Su compromiso no se limitó a Cartagena. En Murcia, encabezó protestas muy sonadas en defensa de yacimientos como el de la Basílica de Algezares, el 'martyrium' de la Alberca o los restos de Joven Futura y San Esteban.
Además de su labor académica y activista, García del Toro fue un divulgador apasionado. Colaboró durante años con medios de comunicación escrita y radiofónica como Onda Regional y la Cadena SER, acercando la historia y la arqueología al público general. Su capacidad para transmitir conocimientos complejos de manera accesible y amena lo convirtió en una voz respetada y querida en la comunidad.
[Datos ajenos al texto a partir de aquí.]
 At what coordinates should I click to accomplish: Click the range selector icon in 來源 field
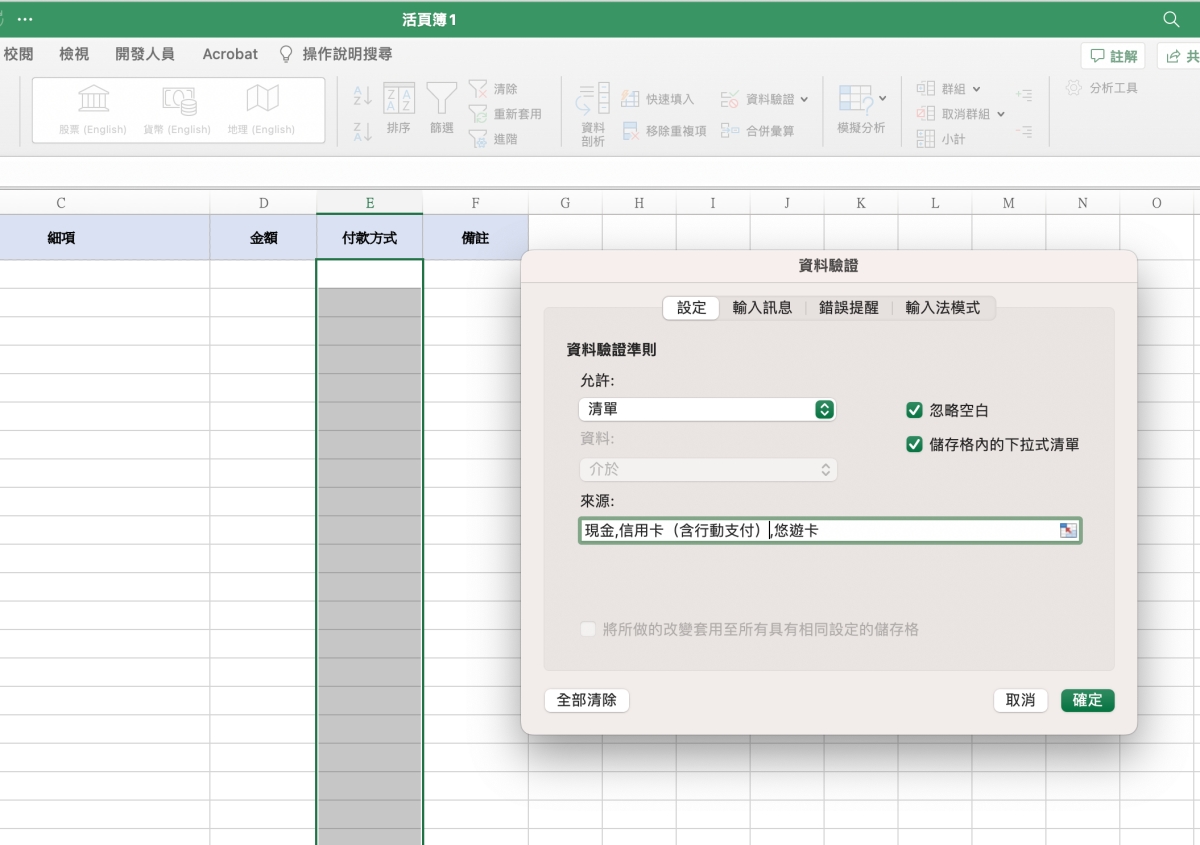pos(1068,531)
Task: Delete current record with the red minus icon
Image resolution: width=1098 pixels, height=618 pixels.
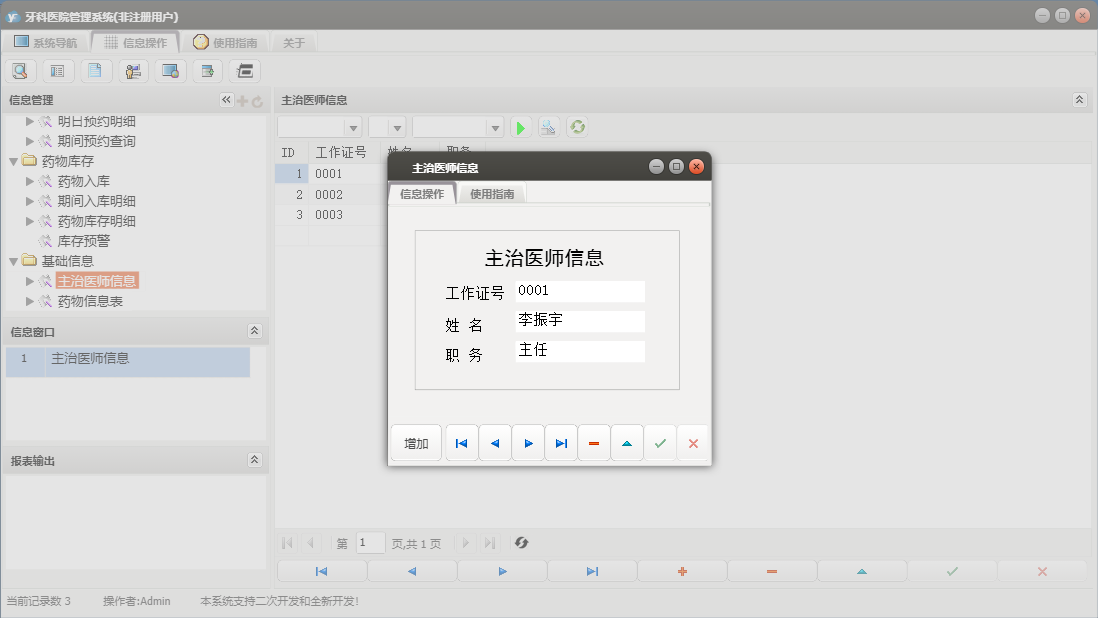Action: 592,442
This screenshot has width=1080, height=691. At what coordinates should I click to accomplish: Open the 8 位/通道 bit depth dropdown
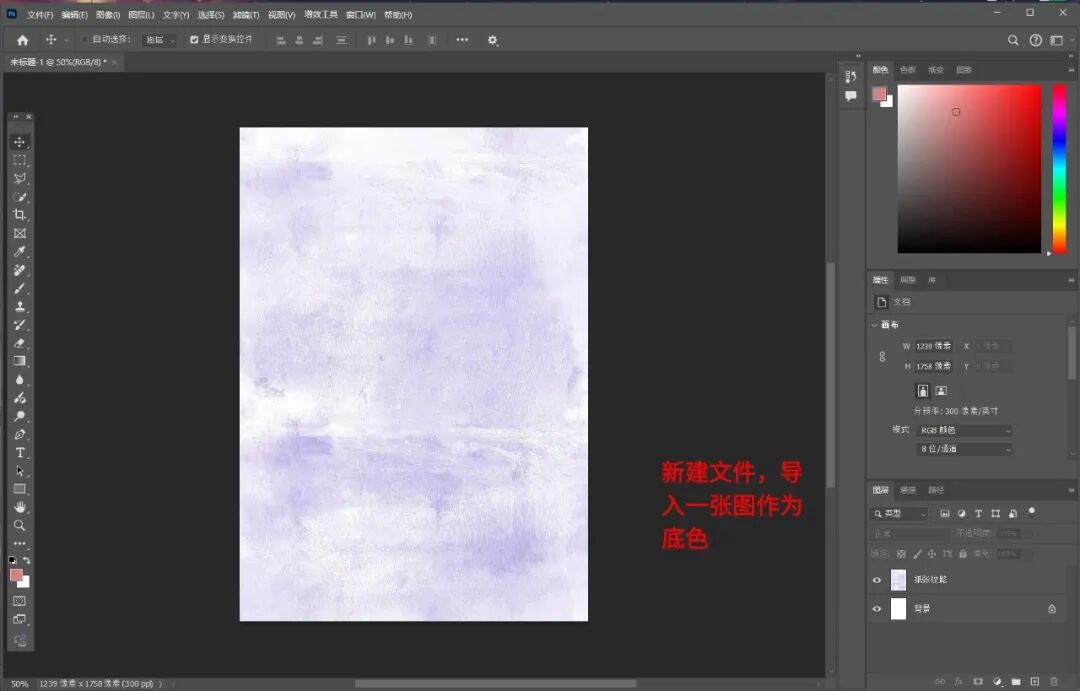click(964, 449)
En la última etapa de su carrera, su activismo en defensa del patrimonio se intensificó, enfrentándose abiertamente a especuladores y políticos que amenazaban los yacimientos arqueológicos. Esta postura le generó no pocas dificultades, no solo con estos sectores, sino también con una parte de sus propios compañeros historiadores y arqueólogos, así como con el resto de la comunidad científica, que en ocasiones tachó sus acciones y métodos de extravagantes y fuera de lugar. Sin embargo, lo que no se puede cuestionar es su firme compromiso con la defensa del patrimonio arqueológico de Cartagena y del resto de la Región.
Vivió intensamente su profesión hasta los últimos días y, con sus luces y sombras, contribuyó a que Cartagena pueda hoy vivir de su riqueza patrimonial. El mejor homenaje que podríamos rendirle es que su nombre –como las piedras que amó– deje de ser invisible.
Como una vez pude escucharle decir: «Las civilizaciones no mueren cuando desaparecen, sino cuando las olvidamos. Nuestro trabajo no es desenterrar muertos, sino darles voz para que sigan hablando».